Business
What is spooking Indian equities? (News Analysis)
By
By Rohit Vaid New Delhi, June 14
From an all-time high that
was touched in the first week of March to the latest trading day, two
key equity market indices have taken a beating of around 12 percent.
This, at a time when India's growth forecasts have been upgraded by a
host of global financial institutions. IANS analyses what's gone wrong.
On
March 4, the sensitive index (Sensex) of the Bombay Stock Exchange
(BSE) touched an all-time high of 30,024.74 points during the
intra-day. From there, the barometer index of 30 shares has dipped
3,599.74 points, or 13.62 percent, to 26,425 points.
In the case
of the broader CNX Nifty of the National Stock Exchange (NSE),
comprising 50 shares, the fall has been a little sharper -- from an
intra-day peak of 9,119.20 on March 4 to 7,982.90 points at close on
Friday is a fall of 1,136.30 points or 14.23 percent.
Till
mid-April, Nifty was still comfortably placed at 8,850 points. But
there onward the fall began. This was also when foreign funds turned
net-sellers. Having bought Rs.48,194 crore worth of equities in the
first four months of 2015, they pulled out Rs.7,078 crore from May 1 to
June 12.
"Mainly global rise in bond yields, poor corporate
earnings vis-a-vis the higher expectations had a negative impact," said
Devendra Nevgi, chief executive of ZyFin Advisors.
"The premium
valuation of some stocks, lack of reforms momentum, the private capex
and consumption not taking-off, and the central banks's reluctance in
cutting rates further have been other reasons for fall," Nevgi told
IANS.
Sachin Shah, head of Emkay PMS elaborated to IANS that
sometime around January-February 2015, the markets valuations were
running a bit ahead of time, considering the third quarter results,
which clearly showed the trends of lower aggregate demand.
"In
the fourth quarter, the markets once again got the confirmation of a
slowdown in consumption.
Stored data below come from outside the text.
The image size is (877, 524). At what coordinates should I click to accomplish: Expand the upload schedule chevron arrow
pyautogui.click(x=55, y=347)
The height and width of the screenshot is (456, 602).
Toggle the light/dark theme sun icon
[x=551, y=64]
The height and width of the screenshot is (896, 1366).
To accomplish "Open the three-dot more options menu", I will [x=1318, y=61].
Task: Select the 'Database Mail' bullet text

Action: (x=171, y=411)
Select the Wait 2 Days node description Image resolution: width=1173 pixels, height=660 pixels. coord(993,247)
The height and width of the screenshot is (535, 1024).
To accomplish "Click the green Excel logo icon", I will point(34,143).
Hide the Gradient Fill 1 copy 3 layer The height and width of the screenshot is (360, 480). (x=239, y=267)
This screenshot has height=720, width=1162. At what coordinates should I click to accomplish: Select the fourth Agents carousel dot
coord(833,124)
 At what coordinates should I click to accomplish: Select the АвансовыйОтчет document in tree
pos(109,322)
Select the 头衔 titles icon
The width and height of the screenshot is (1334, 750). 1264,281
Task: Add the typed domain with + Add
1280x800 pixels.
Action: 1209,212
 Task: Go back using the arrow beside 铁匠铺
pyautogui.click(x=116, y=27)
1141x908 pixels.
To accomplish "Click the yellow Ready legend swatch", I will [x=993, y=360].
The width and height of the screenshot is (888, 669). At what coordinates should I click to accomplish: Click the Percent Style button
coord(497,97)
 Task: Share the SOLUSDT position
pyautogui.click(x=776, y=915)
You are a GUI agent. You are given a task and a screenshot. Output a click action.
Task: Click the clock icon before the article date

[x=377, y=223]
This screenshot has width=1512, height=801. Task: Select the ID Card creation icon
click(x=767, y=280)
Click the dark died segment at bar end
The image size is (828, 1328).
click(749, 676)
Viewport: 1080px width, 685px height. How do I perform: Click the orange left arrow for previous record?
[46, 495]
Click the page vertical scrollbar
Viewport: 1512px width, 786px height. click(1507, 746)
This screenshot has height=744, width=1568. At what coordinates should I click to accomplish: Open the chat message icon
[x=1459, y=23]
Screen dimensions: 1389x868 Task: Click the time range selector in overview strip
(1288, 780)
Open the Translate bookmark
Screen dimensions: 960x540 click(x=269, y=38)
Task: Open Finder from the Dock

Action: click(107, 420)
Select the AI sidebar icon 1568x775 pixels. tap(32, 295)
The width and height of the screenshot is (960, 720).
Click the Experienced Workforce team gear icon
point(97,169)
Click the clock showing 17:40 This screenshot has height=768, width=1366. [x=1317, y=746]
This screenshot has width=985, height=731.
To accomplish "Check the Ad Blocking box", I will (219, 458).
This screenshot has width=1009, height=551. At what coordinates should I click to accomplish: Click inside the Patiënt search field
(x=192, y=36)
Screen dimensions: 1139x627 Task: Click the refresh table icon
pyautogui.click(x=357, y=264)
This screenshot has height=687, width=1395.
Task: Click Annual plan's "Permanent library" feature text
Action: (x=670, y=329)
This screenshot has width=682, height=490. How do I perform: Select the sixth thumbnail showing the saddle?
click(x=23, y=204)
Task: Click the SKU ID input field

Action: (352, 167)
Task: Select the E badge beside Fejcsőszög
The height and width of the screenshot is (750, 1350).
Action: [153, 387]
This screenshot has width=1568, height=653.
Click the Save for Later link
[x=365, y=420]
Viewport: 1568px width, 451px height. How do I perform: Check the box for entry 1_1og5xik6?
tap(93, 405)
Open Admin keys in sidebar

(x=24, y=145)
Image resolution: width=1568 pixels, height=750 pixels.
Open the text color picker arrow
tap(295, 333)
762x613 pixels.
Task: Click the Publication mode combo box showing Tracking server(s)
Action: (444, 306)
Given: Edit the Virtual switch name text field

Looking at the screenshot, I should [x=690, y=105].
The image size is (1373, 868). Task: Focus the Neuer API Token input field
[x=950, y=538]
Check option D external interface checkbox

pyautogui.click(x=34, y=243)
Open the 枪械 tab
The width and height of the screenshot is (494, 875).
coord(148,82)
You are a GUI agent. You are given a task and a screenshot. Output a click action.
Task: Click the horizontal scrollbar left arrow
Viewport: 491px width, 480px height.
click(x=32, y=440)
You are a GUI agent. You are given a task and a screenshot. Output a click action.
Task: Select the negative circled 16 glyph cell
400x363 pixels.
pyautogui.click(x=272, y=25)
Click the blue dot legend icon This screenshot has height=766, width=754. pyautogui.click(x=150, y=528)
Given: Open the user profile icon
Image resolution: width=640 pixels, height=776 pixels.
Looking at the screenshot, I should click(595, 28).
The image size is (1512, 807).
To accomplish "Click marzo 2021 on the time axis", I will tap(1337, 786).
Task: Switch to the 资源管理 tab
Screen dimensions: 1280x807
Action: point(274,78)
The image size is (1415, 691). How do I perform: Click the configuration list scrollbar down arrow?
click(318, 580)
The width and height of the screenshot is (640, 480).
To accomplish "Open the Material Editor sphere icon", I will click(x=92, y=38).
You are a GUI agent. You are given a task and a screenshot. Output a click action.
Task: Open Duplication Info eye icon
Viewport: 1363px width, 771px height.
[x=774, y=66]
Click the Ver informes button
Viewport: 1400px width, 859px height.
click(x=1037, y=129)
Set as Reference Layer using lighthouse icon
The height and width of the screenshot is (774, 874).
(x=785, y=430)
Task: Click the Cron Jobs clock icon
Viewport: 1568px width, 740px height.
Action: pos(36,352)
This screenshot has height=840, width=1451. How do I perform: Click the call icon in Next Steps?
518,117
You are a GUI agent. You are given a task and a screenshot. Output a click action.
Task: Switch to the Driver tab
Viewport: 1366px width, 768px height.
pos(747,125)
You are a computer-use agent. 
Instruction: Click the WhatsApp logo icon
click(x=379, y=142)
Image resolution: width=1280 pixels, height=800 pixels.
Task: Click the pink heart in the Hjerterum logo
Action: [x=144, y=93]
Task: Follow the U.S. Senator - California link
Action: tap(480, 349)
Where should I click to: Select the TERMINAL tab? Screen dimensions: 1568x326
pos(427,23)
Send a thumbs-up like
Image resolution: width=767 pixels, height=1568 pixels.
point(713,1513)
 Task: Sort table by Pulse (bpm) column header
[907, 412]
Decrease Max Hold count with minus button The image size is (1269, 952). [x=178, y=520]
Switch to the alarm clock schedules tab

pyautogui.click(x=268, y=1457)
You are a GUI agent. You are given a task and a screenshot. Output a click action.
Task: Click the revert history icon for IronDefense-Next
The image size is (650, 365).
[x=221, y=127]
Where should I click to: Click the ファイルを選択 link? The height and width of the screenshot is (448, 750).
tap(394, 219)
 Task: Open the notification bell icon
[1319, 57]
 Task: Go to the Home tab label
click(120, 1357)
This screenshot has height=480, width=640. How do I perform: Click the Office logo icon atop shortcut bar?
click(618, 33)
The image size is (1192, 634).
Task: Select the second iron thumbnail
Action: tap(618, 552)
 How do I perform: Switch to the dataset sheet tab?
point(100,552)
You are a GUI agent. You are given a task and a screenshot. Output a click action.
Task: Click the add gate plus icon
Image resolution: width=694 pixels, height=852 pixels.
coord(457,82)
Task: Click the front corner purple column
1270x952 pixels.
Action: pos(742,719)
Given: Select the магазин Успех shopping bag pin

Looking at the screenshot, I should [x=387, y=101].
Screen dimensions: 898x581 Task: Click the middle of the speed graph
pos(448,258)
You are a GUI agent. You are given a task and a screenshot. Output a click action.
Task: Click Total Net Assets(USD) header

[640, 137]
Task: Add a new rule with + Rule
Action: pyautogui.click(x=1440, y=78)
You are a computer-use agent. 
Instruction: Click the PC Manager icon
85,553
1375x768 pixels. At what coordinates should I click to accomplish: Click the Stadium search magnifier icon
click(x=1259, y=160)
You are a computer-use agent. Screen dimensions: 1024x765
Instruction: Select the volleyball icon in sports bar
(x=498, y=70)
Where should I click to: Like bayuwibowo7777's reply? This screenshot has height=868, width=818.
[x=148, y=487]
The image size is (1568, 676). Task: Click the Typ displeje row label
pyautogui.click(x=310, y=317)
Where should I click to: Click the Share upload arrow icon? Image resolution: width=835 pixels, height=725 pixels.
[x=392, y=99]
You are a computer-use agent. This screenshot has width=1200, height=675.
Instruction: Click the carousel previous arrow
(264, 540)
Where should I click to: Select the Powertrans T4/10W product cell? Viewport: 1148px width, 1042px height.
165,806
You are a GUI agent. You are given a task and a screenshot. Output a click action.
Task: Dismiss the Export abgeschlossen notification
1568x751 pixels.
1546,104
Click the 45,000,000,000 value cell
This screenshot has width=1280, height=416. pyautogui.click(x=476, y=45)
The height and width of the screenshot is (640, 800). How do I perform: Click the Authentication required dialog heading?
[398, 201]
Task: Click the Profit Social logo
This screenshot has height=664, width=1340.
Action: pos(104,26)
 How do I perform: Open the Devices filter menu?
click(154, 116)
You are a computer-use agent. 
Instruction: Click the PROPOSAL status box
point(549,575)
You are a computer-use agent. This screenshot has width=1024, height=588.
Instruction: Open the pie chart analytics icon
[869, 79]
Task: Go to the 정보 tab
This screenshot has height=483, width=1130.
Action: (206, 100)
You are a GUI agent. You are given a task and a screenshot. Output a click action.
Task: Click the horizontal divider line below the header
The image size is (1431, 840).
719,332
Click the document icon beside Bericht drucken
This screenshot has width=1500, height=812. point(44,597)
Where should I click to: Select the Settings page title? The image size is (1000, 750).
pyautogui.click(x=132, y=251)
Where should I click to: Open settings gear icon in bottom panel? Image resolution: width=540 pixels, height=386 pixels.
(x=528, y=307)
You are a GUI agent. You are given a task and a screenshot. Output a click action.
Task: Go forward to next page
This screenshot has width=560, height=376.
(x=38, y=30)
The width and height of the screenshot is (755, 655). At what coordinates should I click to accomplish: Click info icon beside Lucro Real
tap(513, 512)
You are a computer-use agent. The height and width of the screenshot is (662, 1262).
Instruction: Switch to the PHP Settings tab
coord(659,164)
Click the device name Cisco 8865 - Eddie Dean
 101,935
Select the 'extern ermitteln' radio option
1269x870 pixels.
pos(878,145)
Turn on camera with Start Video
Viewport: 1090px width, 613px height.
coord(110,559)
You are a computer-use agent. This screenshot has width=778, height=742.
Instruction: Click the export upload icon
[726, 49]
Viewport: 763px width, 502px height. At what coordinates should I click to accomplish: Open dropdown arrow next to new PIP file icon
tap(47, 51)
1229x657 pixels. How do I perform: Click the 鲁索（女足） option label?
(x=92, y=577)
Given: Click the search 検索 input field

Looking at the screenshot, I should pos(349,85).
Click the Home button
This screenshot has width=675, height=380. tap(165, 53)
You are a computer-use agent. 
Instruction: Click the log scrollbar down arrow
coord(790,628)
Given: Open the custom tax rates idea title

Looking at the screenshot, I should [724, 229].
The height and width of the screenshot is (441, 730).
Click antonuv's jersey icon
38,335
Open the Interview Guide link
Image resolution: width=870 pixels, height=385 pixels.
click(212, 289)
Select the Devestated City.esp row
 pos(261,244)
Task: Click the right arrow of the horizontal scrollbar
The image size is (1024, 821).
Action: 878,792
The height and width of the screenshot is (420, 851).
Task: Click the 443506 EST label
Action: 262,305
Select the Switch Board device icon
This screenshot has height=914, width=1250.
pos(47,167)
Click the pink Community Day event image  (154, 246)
Markets gave therefore corrected to factor-in
low economic and earnings growth in the short-to-medium term," Shah
said.
While weakening of rupee against dollar, forecast of less
than average rainfall, Greece default and the expectation of US Fed
rate hike by September were others for the downward trend Gaurav Jain,
director of Hem Securities cited to IANS.
Even the impact on the
markets, thanks to the dramatic win for Prime Minister Narendra
Modi-led Bharatiya Janata Party (BJP), which was perceived as being the
most business-friendly, also seemed to have been waning.
"There
is generally a lag between expectation and reality. In the new
government's case, the expectations had risen way bit quickly," said
Anand James, co-head of technical research with Geojit BNP Paribas.
He
said foreign investors also got worried and began to pull out funds as
since they felt that the government's failure to push key reforms --
like the two crucial bills on goods and services tax and land
acquisition -- due to lack of majority in the Rajya Sabha, the upper
house of parliament.
"Issues such as policy normalisation by the
US Fed and weak Indian macros and micros, hare making investors to roll
back their long trades," said Anindya Banerjee of Kotak Securities,
adding also that the hang-over effect of the cocktail of a major
political change was also getting cured.
But Shah and other
analysts felt the markets still hope the government will be able to
push some major reforms. They said the coming six months will prove if
investor confidence is re-built with massive spending on infrastructure
and companies manage to improve their balance sheets.
Banerjee
said improvements are also necessary on ease of doing business and
access to funds. "The financial system is to the economy, what an
engine is to a car. Unless it is cleaned and oiled well, the engine will
keep breaking down," he said.
"Another major trigger will be
the timing of the US Fed rate hike -- before or after September," said
James. "A steep and sustained rate hike may turn out to be negative for
Indian markets. But that's not anticipated at this point of point."